Rows from a dataset
>> BEGIN

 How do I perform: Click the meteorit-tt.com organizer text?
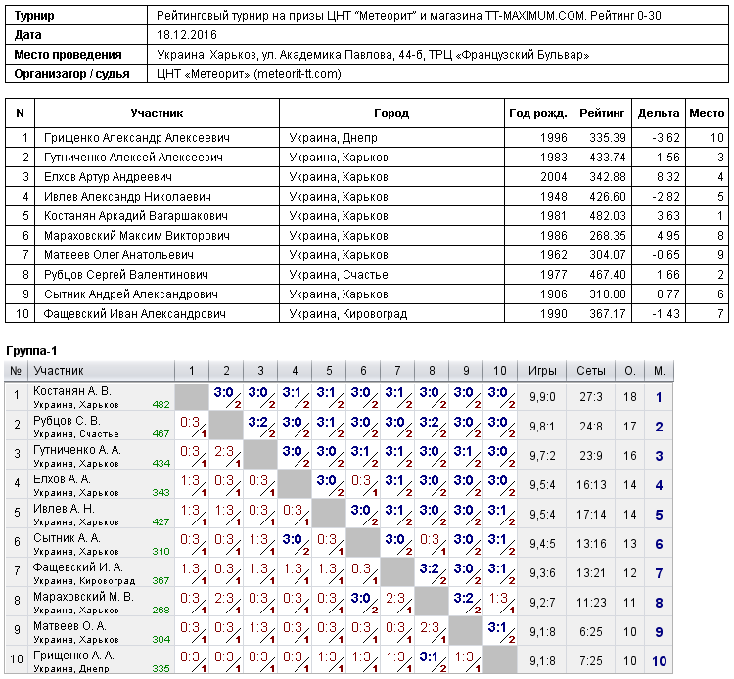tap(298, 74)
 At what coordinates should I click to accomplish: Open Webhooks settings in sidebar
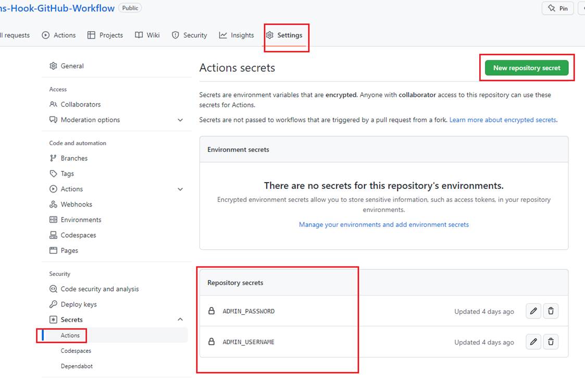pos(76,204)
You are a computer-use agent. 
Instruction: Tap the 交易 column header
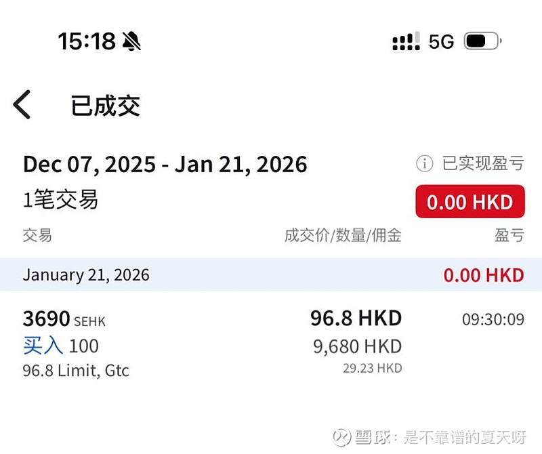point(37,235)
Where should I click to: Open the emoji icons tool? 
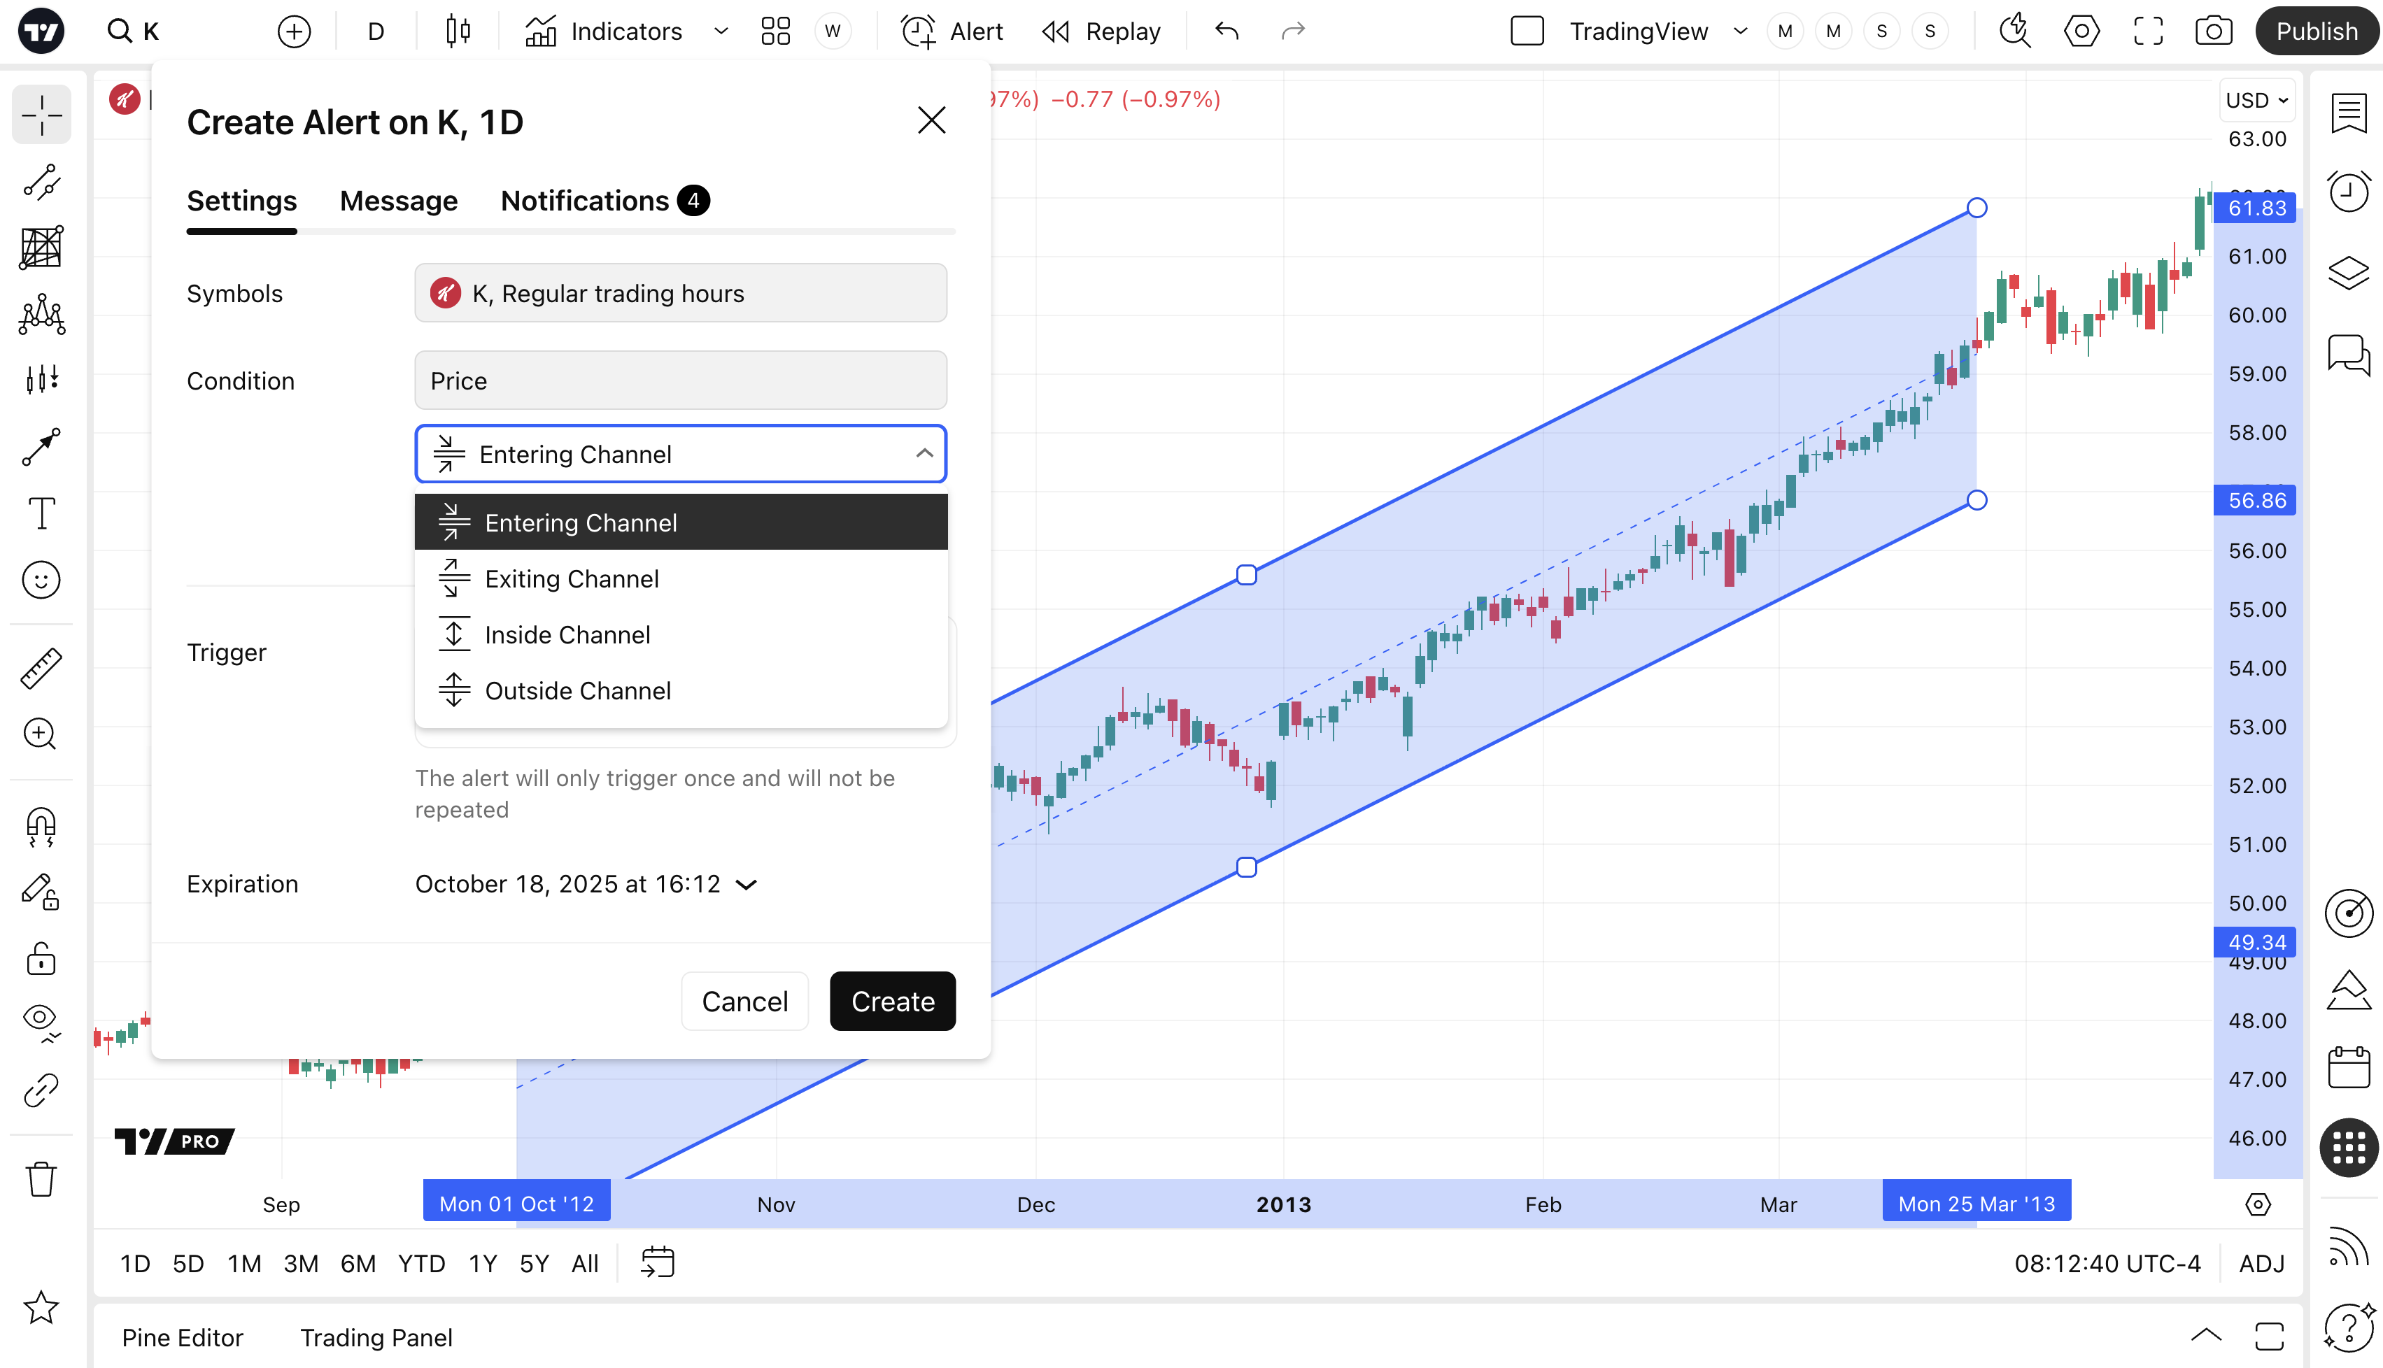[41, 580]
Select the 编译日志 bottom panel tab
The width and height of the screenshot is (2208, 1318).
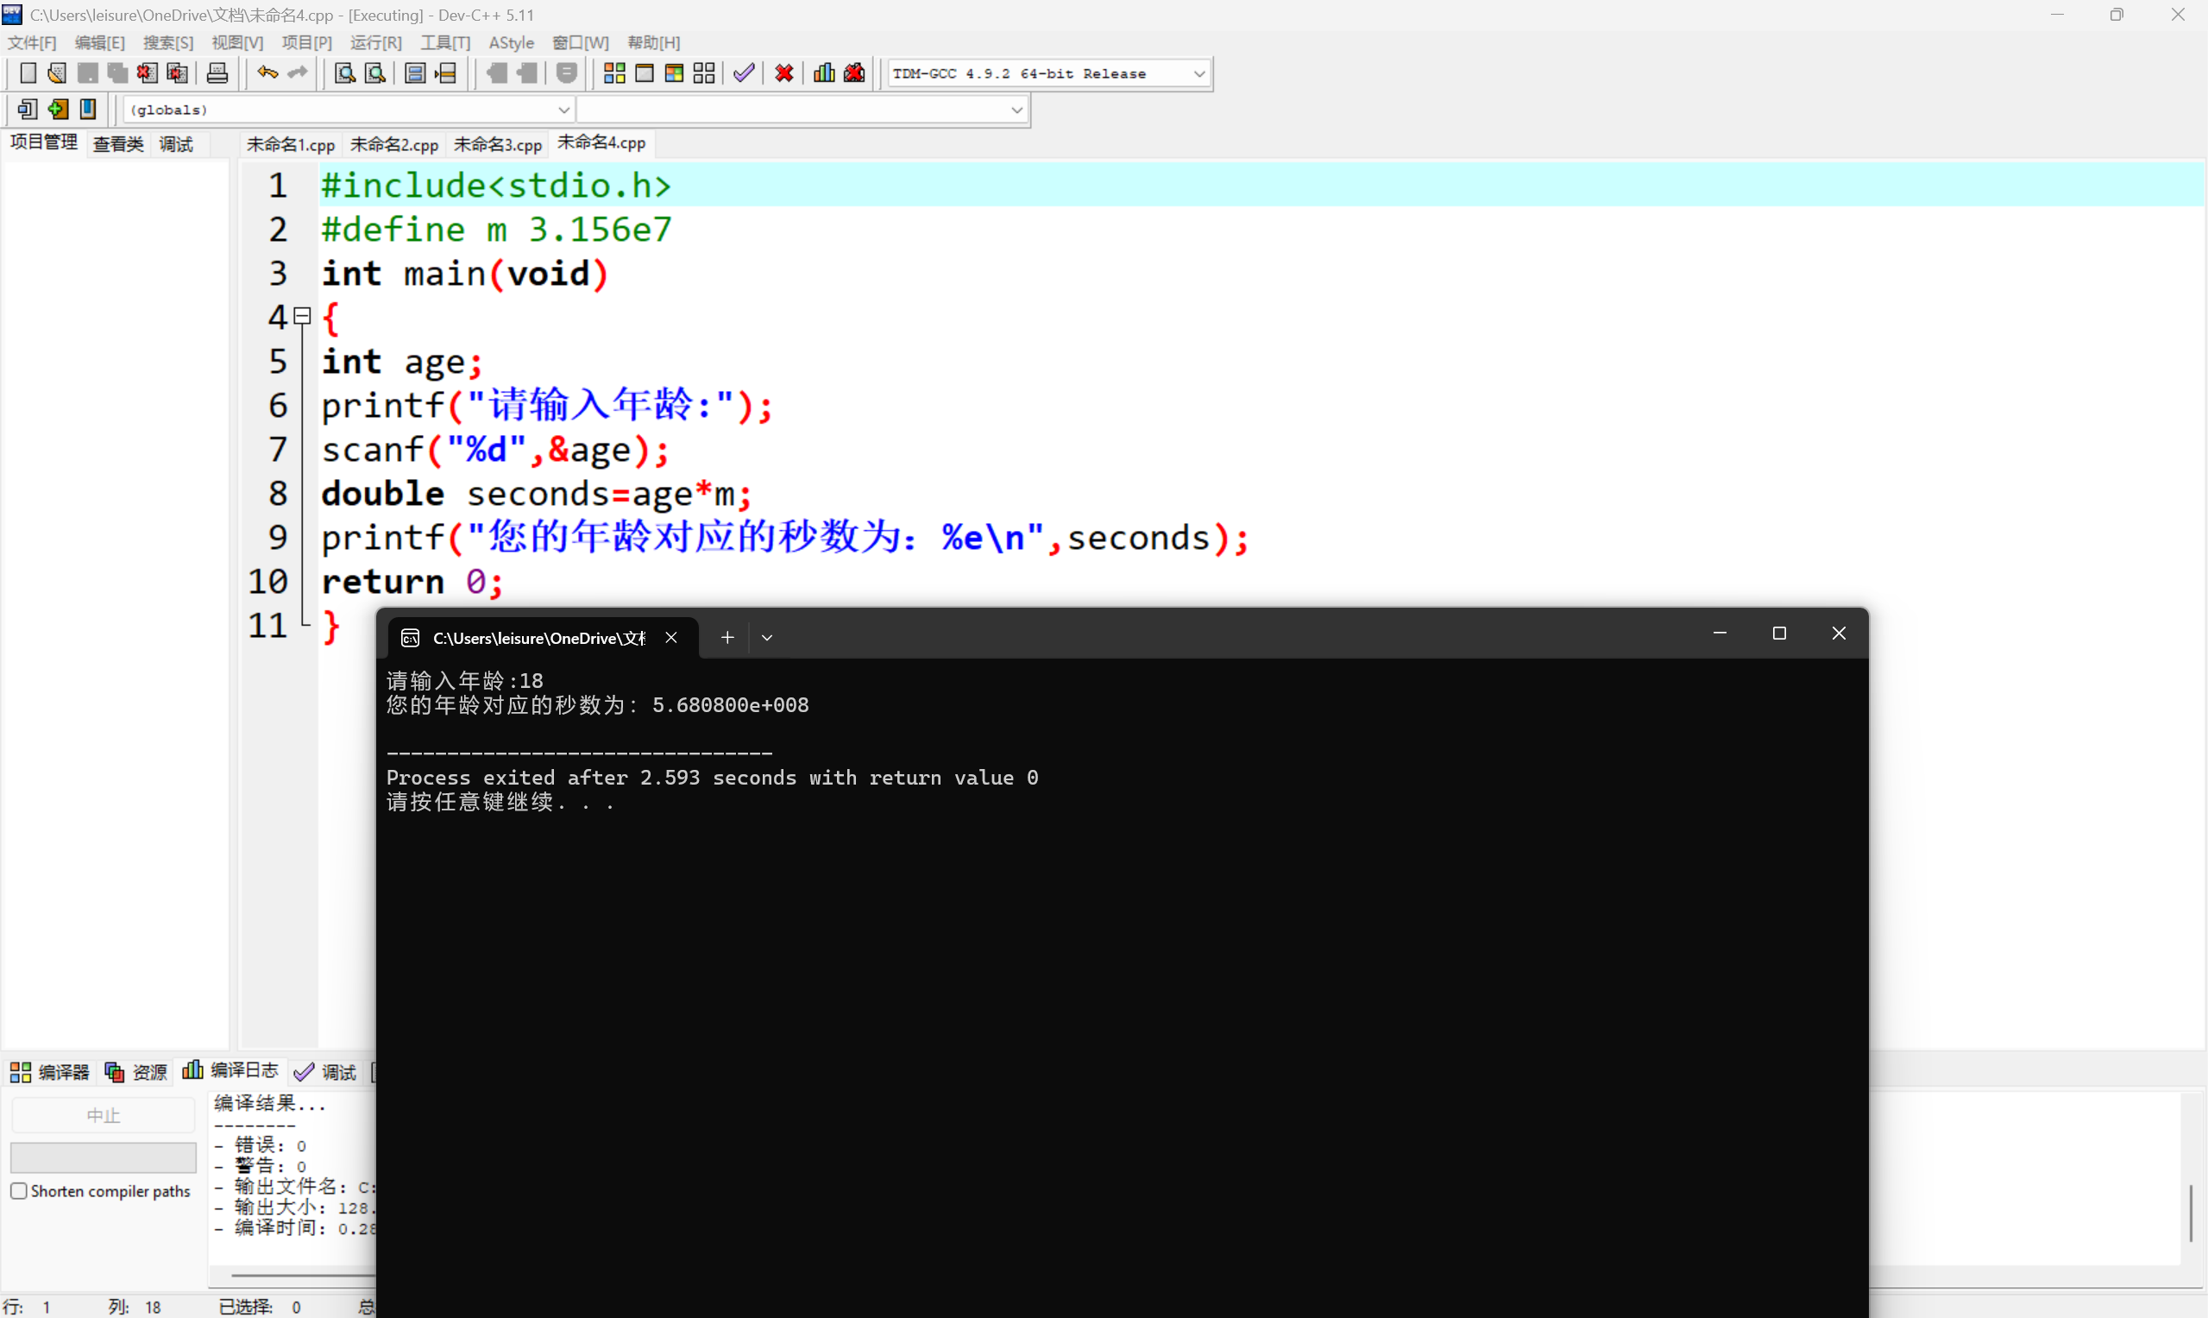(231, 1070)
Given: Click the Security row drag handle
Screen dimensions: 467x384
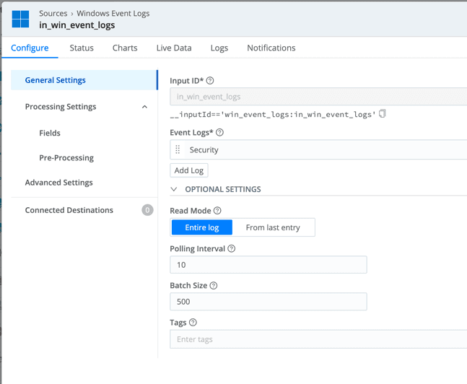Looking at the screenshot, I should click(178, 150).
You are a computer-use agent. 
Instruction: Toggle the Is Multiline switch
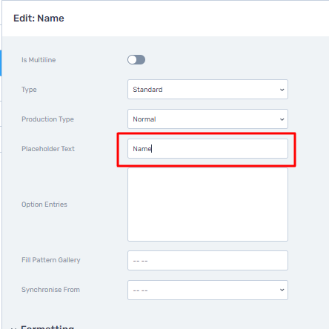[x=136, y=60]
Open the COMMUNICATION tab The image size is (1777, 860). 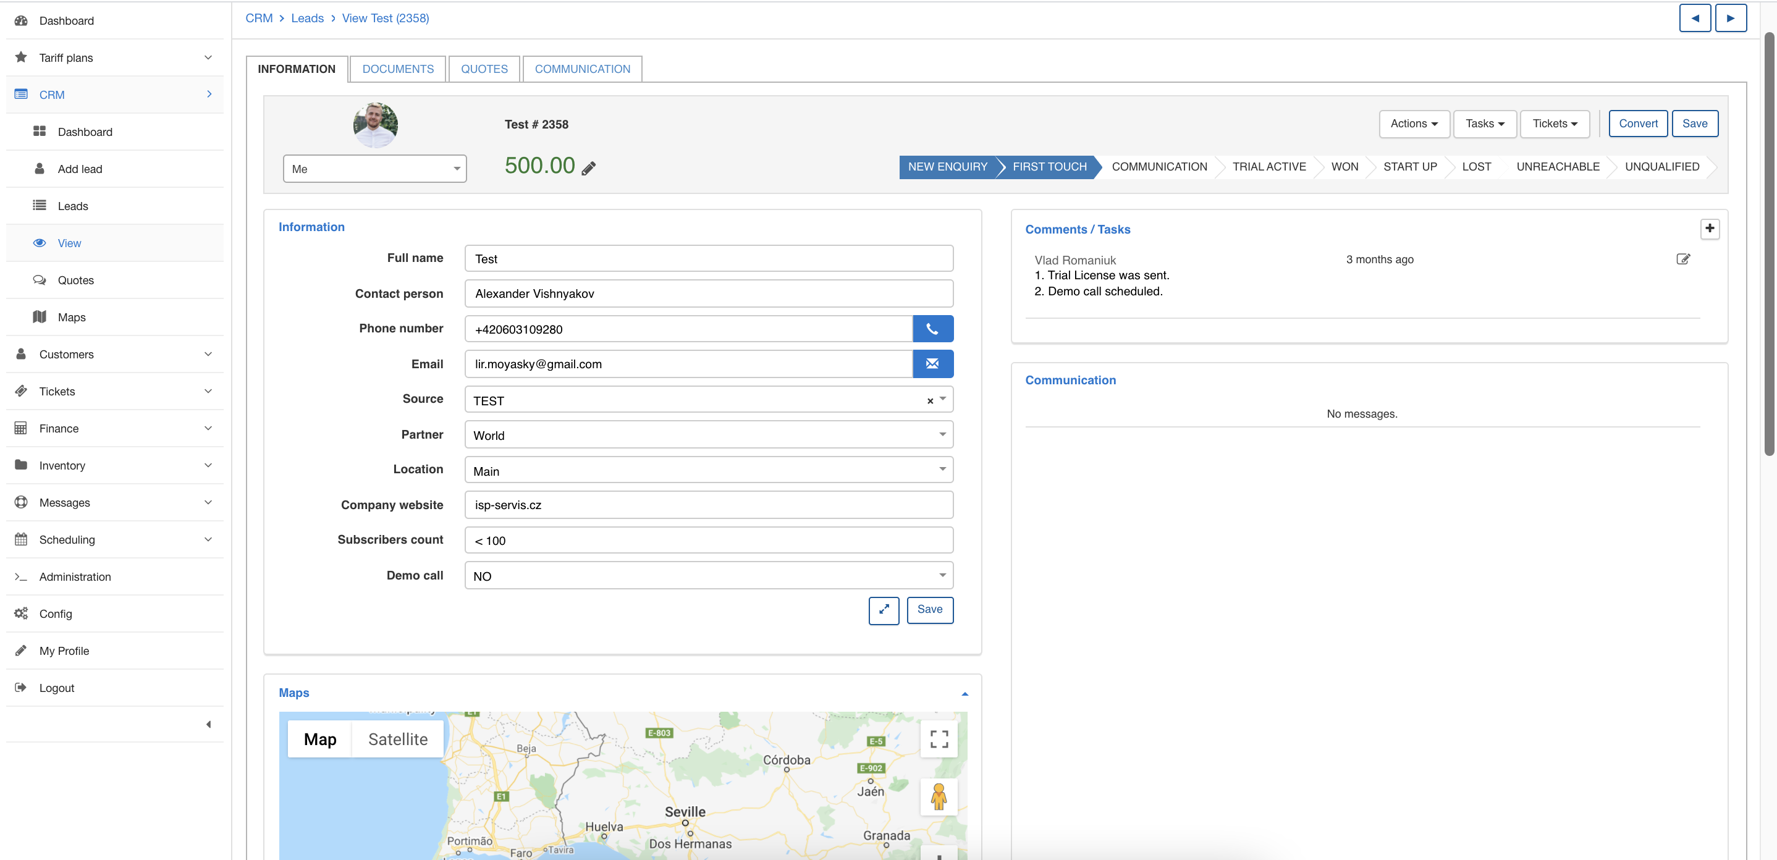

>> END

-- Work required --
Copy out the records word for word, starting at the line with "Where should I" and continuing through the end of the records. Leave out the pictures.

-- Written answer --
Where should I click to: Open the emoji icons tool? 
[41, 580]
Select the 编译日志 bottom panel tab
The width and height of the screenshot is (2208, 1318).
(231, 1070)
Given: Click the Security row drag handle
Screen dimensions: 467x384
Looking at the screenshot, I should click(178, 150).
You are a computer-use agent. 
Instruction: Toggle the Is Multiline switch
[x=136, y=60]
Open the COMMUNICATION tab The image size is (1777, 860). 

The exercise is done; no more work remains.